EXERCISE OBJECTIVE. Rewrite all of the records below, replacing each occurrence of "The height and width of the screenshot is" with "The screenshot height and width are" and keeping everything else unchanged.

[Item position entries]

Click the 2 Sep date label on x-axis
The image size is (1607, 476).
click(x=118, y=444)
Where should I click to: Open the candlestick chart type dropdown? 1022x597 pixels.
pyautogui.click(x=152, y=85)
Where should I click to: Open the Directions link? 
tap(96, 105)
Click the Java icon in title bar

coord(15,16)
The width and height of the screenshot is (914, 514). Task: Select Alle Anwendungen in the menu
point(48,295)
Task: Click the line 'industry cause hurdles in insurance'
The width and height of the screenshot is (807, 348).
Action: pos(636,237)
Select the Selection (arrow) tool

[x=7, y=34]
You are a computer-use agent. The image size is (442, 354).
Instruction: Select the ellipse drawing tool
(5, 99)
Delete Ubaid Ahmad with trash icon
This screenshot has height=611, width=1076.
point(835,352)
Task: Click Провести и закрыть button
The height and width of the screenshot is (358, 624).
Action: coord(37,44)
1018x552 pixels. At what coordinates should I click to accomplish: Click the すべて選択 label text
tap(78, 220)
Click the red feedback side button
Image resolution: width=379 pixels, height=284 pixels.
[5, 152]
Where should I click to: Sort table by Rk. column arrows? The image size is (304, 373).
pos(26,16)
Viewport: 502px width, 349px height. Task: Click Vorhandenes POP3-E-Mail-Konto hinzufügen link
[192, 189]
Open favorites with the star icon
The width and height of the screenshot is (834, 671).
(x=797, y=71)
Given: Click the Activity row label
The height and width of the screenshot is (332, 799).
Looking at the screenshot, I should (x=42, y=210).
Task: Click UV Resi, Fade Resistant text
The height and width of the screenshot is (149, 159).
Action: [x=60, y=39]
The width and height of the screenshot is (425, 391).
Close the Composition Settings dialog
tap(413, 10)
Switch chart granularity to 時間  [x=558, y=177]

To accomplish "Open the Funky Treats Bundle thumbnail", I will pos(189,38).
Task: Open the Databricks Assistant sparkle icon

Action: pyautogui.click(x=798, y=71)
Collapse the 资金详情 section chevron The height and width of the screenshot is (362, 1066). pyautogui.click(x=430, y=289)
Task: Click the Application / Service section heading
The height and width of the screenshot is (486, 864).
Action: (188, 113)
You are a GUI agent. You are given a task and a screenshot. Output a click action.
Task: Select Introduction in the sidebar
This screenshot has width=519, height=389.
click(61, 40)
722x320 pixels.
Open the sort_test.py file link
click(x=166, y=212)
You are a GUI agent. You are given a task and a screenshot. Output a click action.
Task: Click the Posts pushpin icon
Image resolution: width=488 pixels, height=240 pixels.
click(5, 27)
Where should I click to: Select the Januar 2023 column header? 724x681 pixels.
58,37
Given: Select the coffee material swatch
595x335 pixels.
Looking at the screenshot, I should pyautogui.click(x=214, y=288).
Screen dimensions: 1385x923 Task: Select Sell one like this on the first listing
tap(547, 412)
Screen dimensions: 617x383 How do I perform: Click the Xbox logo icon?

FULL ANSWER.
Click the 2 Sep date label on x-axis
The image size is (1607, 476).
click(x=118, y=444)
Where should I click to: Open the candlestick chart type dropdown? 1022x597 pixels.
pyautogui.click(x=152, y=85)
Where should I click to: Open the Directions link? 
tap(96, 105)
Click the Java icon in title bar

coord(15,16)
The width and height of the screenshot is (914, 514). Task: Select Alle Anwendungen in the menu
point(48,295)
Task: Click the line 'industry cause hurdles in insurance'
The width and height of the screenshot is (807, 348).
Action: pos(636,237)
Select the Selection (arrow) tool

[x=7, y=34]
You are a computer-use agent. The image size is (442, 354).
Instruction: Select the ellipse drawing tool
(5, 99)
Delete Ubaid Ahmad with trash icon
This screenshot has height=611, width=1076.
point(835,352)
Task: Click Провести и закрыть button
The screenshot height and width are (358, 624).
Action: coord(37,44)
1018x552 pixels. At what coordinates should I click to accomplish: Click the すべて選択 label text
tap(78, 220)
Click the red feedback side button
Image resolution: width=379 pixels, height=284 pixels.
[5, 152]
Where should I click to: Sort table by Rk. column arrows? The image size is (304, 373).
pos(26,16)
Viewport: 502px width, 349px height. Task: Click Vorhandenes POP3-E-Mail-Konto hinzufügen link
[192, 189]
Open favorites with the star icon
The width and height of the screenshot is (834, 671).
(x=797, y=71)
Given: Click the Activity row label
The screenshot height and width are (332, 799).
Looking at the screenshot, I should (x=42, y=210).
Task: Click UV Resi, Fade Resistant text
The screenshot height and width are (149, 159).
Action: [x=60, y=39]
The width and height of the screenshot is (425, 391).
Close the Composition Settings dialog
tap(413, 10)
Switch chart granularity to 時間  [x=558, y=177]

To accomplish "Open the Funky Treats Bundle thumbnail", I will pos(189,38).
Task: Open the Databricks Assistant sparkle icon

Action: pyautogui.click(x=798, y=71)
Collapse the 资金详情 section chevron The screenshot height and width are (362, 1066). pyautogui.click(x=430, y=289)
Task: Click the Application / Service section heading
The screenshot height and width are (486, 864).
Action: (188, 113)
You are a GUI agent. You are given a task and a screenshot. Output a click action.
Task: Select Introduction in the sidebar
This screenshot has width=519, height=389.
click(61, 40)
722x320 pixels.
Open the sort_test.py file link
click(x=166, y=212)
You are a GUI agent. You are given a task and a screenshot. Output a click action.
Task: Click the Posts pushpin icon
Image resolution: width=488 pixels, height=240 pixels.
click(5, 27)
Where should I click to: Select the Januar 2023 column header? 724x681 pixels.
58,37
Given: Select the coffee material swatch
595x335 pixels.
Looking at the screenshot, I should pyautogui.click(x=214, y=288).
Screen dimensions: 1385x923 Task: Select Sell one like this on the first listing
tap(547, 412)
Screen dimensions: 617x383 How do I perform: Click the Xbox logo icon?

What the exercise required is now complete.